PACS Group, Inc. (NYSE: PACS) Stock Plunges
Shares of PACS Group, Inc. fell sharply by over 37% on Wednesday following the release of preliminary Q3 results and an announcement regarding a delay in the full earnings report.
This stock drop comes amid scrutiny from Hindenburg Research, which disclosed a short position in PACS and released a report questioning the company's practices.
In response, PACS emphasized its commitment to transparency and compliance, stating that its Audit Committee, with external counsel, is currently investigating the third-party allegations mentioned in Hindenburg's report.
CEO Jason Murray characterized the allegations as misleading, reaffirming the company's dedication to regulatory compliance and its cooperation with federal inquiries.
PACS noted that it has received civil investigative demands from the federal government concerning reimbursement and referral practices, which may or may not be connected to Hindenburg's report.
Murray said, "We take these types of allegations seriously and will continue to cooperate with the government," while expressing confidence in PACS’s systems, controls, and financial health.
In its Q3 announcement, PACS reported that 76% of its skilled nursing facilities earned high ratings of 4 or 5 stars under the CMS Quality Measures.
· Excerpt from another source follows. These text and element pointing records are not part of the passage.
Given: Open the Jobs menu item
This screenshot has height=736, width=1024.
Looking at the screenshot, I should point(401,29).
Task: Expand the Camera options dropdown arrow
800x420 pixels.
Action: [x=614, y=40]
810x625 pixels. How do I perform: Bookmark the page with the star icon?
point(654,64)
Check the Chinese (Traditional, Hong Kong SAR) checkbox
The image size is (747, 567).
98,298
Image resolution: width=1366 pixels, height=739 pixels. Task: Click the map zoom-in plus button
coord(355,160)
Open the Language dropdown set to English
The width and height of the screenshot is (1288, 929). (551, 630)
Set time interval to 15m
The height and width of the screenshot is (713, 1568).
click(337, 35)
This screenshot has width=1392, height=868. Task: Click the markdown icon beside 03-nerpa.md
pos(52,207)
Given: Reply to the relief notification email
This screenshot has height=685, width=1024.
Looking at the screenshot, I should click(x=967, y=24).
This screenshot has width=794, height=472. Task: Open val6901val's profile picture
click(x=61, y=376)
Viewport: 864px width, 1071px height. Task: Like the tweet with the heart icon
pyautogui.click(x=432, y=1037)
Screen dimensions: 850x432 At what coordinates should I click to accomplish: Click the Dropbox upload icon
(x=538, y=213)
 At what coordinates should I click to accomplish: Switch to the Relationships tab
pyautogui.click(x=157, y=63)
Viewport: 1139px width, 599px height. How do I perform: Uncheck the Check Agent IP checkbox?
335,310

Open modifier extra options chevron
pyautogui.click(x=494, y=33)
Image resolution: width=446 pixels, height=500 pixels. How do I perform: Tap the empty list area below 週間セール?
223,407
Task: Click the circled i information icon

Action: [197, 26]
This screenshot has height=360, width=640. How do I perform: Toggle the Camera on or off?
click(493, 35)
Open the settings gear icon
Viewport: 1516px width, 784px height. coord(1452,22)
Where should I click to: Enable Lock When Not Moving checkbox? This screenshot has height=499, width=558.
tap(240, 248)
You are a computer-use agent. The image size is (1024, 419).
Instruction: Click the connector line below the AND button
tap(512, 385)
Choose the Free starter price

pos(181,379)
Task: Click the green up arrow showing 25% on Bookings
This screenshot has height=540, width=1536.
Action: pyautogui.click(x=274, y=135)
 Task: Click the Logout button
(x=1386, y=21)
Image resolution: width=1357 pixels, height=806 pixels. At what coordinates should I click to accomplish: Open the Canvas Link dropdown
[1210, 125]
Occupancy rates were strong, with mature facilities reaching 94.5% and an overall rate of 90.5%, surpassing the industry average of 77%.
Additionally, PACS expanded its portfolio by acquiring 56 facilities across six states. The company maintains over $600 million in liquidity, indicating its underlying financial strength.
Despite these positives, investors remain concerned due to the delayed earnings report and ongoing scrutiny, which add uncertainty to PACS’s outlook.